Adult protection work: the stories behind the statistics

Aging, Spring, 1996 by Pricilla Jones

In the counties near Nacogdoces, Texas. a rural area behind what some locals call "the Pine Curtain," statistics indicate the following breakdown for adult protective services cases:

13% abuse 55% self-neglect 20% caretaker neglect 12% financial exploitation

Although these statistics came from a rural area, interviews with APS workers in Chicago, Philadelphia, Dallas, and Seattle showed similarities in the breakdown of reported cases.

Even when the statistics differ, the stories behind them are frequently the same. They are sad, complicated and, sometimes, mean-spirited stories of families stressed by divorce, addiction, mental illness, poverty, and the difficulties of caring for a family member with disability or dementia. The stories are also about frail elderly people who begin to neglect themselves because life becomes too difficult and there are no family members living nearby.

Data provided:
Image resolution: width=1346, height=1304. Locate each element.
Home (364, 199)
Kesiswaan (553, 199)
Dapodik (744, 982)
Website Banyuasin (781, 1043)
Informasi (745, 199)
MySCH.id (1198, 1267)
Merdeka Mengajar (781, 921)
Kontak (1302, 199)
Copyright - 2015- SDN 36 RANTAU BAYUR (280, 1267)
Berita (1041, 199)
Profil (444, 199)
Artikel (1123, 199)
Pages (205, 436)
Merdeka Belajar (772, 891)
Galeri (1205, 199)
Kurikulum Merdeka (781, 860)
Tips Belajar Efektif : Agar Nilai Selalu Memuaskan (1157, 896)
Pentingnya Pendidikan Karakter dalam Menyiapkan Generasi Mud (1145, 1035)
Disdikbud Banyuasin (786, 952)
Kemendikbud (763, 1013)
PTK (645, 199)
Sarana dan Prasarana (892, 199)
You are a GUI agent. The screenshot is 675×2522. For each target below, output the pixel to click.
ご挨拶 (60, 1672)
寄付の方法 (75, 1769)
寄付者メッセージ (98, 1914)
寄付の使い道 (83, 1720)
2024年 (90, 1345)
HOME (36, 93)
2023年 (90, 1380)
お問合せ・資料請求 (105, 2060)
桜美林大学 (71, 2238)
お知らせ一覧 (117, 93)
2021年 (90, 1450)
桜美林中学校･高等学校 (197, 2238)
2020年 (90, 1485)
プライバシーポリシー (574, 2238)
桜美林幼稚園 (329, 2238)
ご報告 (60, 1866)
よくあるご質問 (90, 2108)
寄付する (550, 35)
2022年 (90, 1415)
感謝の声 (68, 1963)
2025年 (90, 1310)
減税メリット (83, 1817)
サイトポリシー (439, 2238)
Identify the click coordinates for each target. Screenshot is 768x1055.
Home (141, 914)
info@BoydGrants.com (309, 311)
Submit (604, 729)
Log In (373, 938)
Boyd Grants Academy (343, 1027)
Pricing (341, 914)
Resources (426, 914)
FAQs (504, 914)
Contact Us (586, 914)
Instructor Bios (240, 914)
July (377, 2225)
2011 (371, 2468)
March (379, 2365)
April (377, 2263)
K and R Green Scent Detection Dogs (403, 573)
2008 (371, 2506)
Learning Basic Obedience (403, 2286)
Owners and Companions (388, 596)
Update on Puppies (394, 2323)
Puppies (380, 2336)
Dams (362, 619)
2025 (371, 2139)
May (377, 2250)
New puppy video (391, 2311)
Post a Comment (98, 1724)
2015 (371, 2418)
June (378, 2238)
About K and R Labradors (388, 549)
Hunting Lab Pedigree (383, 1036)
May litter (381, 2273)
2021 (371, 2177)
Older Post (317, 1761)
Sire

Your instructions: Copy the passage of the adult protection article above from "Even when the" to "members living nearby.".

Answer:
Even when the statistics differ, the stories behind them are frequently the same. They are sad, complicated and, sometimes, mean-spirited stories of families stressed by divorce, addiction, mental illness, poverty, and the difficulties of caring for a family member with disability or dementia. The stories are also about frail elderly people who begin to neglect themselves because life becomes too difficult and there are no family members living nearby.